=== EXERCISE AIM ===
For this exercise, write out the whole listing below exactly, omitting its images.
━━ DATA EXTRACT
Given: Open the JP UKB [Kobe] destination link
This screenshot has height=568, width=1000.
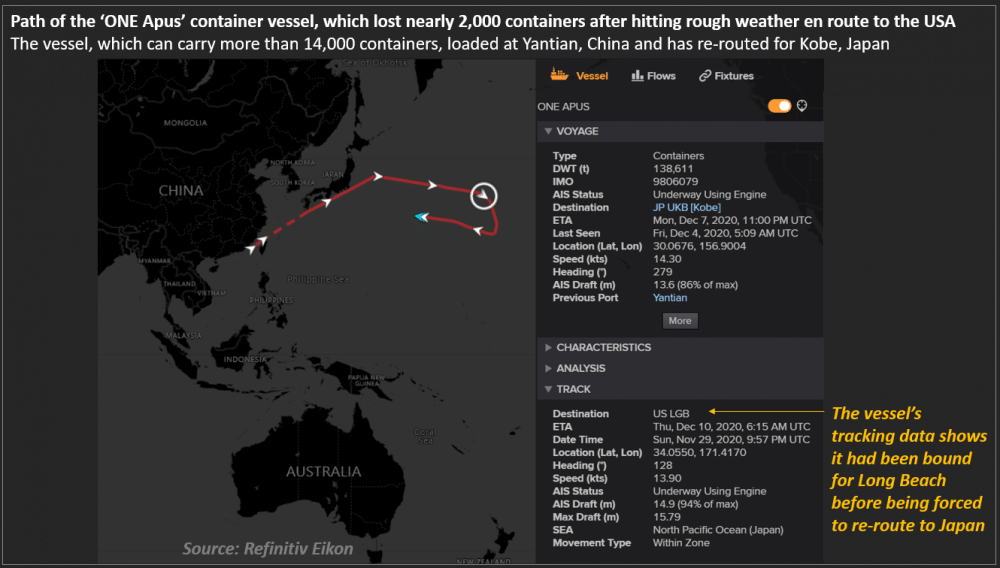Looking at the screenshot, I should tap(686, 207).
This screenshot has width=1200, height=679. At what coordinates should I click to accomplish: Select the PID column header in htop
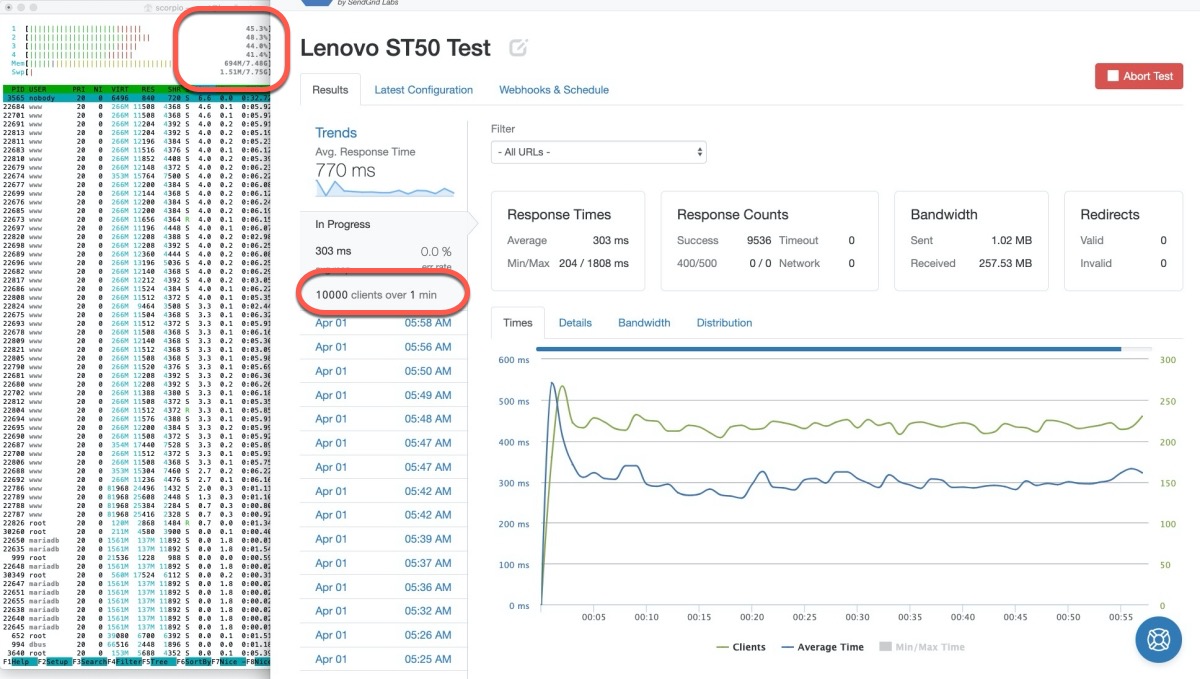tap(12, 88)
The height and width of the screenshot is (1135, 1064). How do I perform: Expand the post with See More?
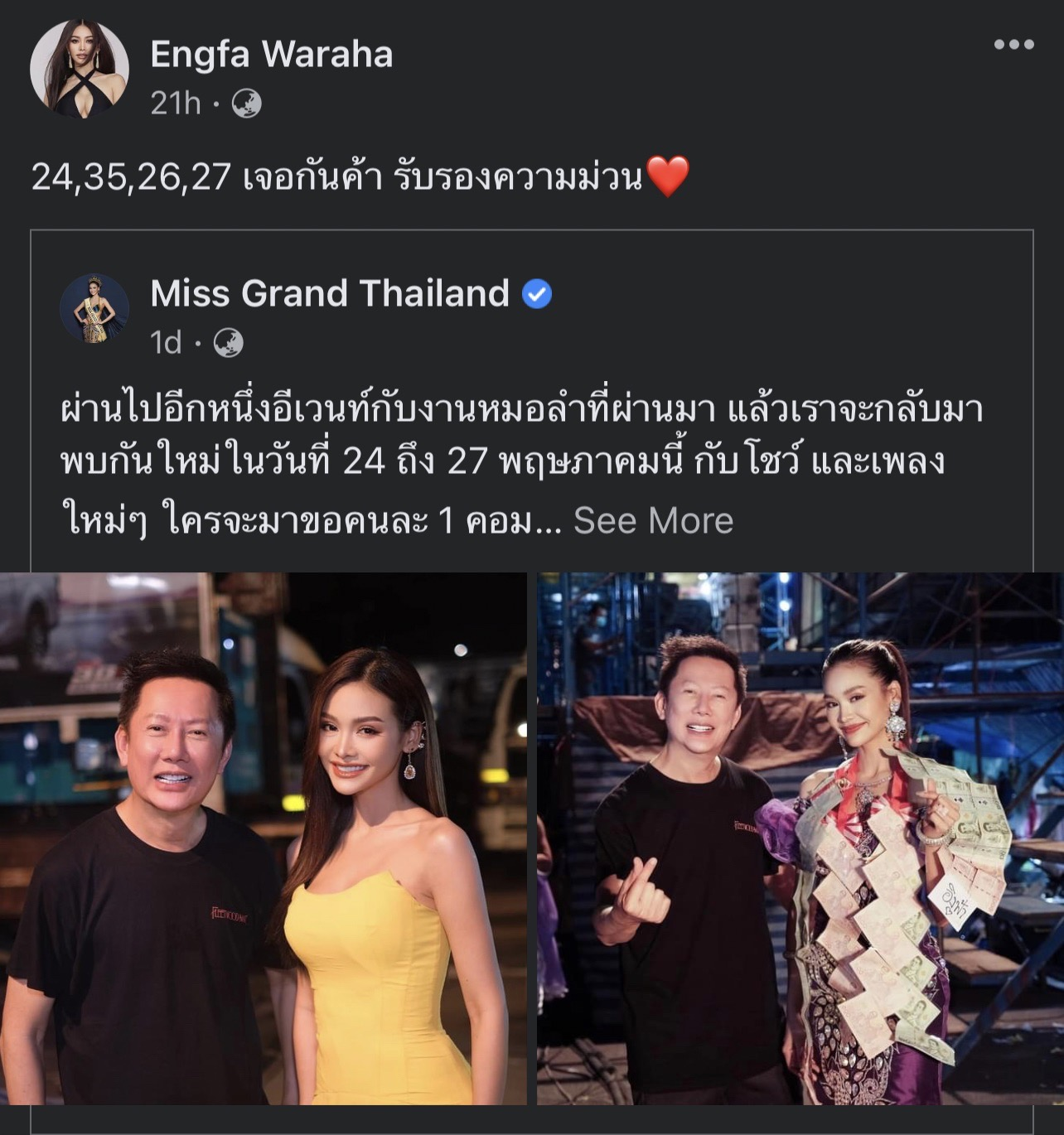[653, 520]
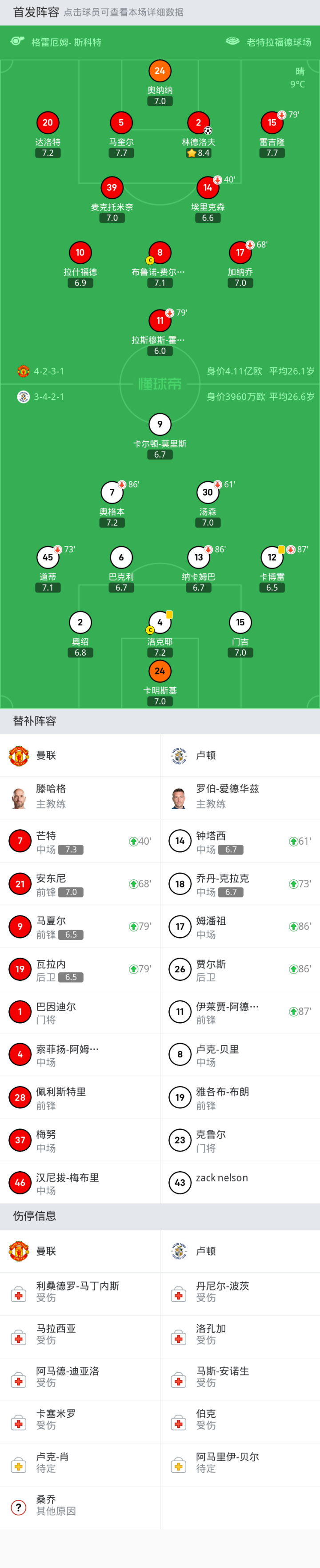320x1568 pixels.
Task: Select Luton goalkeeper 卡明斯基's jersey circle
Action: [160, 671]
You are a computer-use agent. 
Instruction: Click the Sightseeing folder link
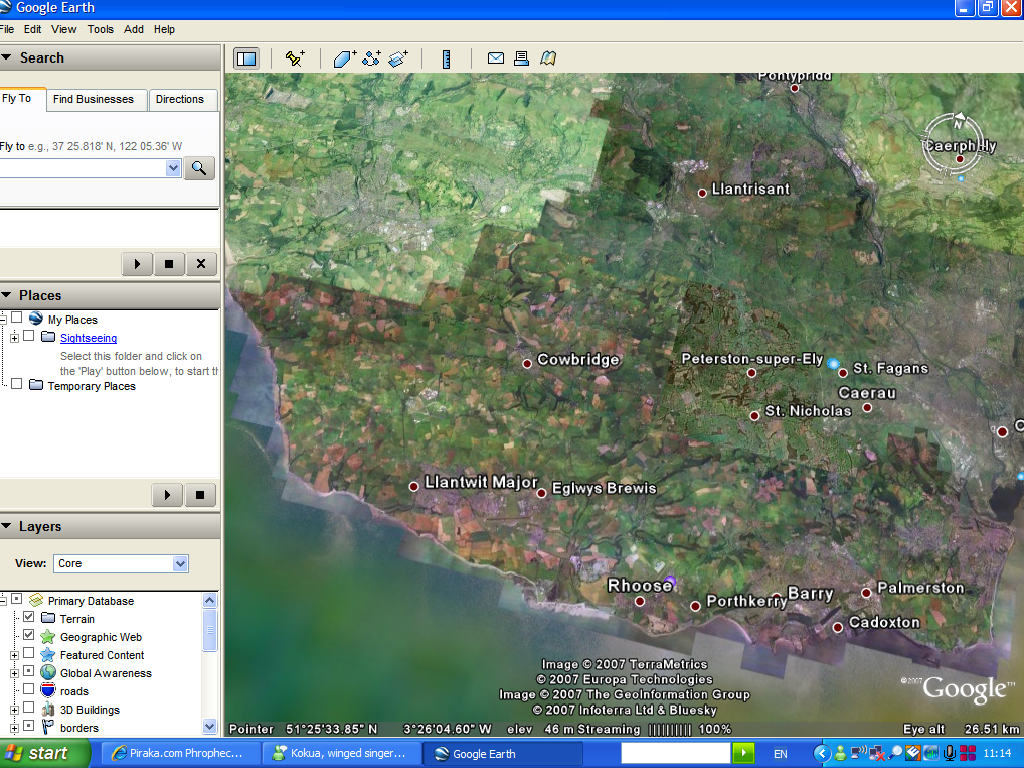[x=88, y=338]
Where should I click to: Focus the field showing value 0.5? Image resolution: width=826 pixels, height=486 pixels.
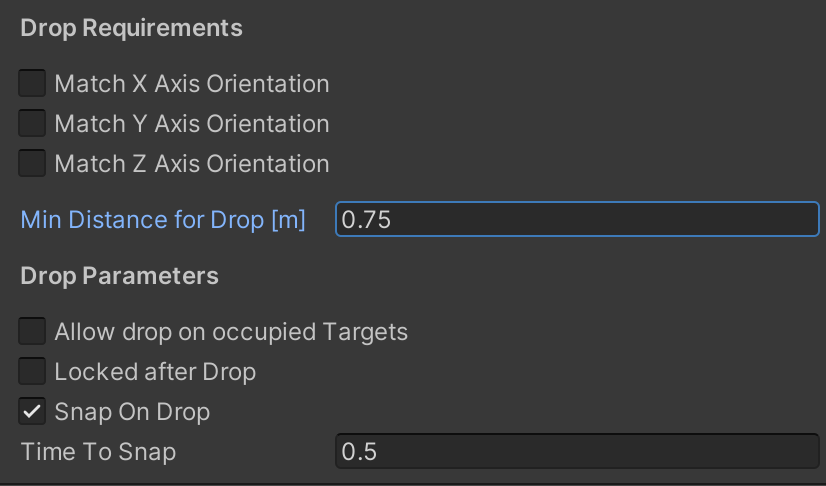click(x=577, y=451)
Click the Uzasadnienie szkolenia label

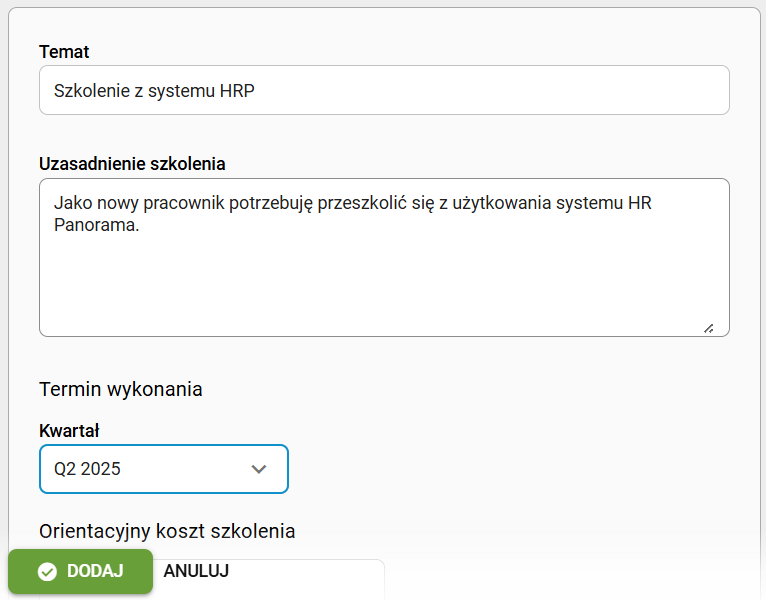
━━━━
=== TASK ANSWER ===
Given: Open the JP UKB [Kobe] destination link
This screenshot has height=568, width=1000.
Looking at the screenshot, I should tap(686, 207).
This screenshot has width=1200, height=679. At what coordinates should I click to accomplish: Select the PID column header in htop
tap(12, 88)
The height and width of the screenshot is (1135, 1064). How do I perform: Expand the post with See More?
[653, 520]
320x1568 pixels.
Task: Select Luton goalkeeper 卡明斯基's jersey circle
Action: [160, 671]
You are a computer-use agent. 
Instruction: Click the Sightseeing folder link
[x=88, y=338]
Where should I click to: Focus the field showing value 0.5? Image resolution: width=826 pixels, height=486 pixels.
click(x=577, y=451)
Click the Uzasadnienie szkolenia label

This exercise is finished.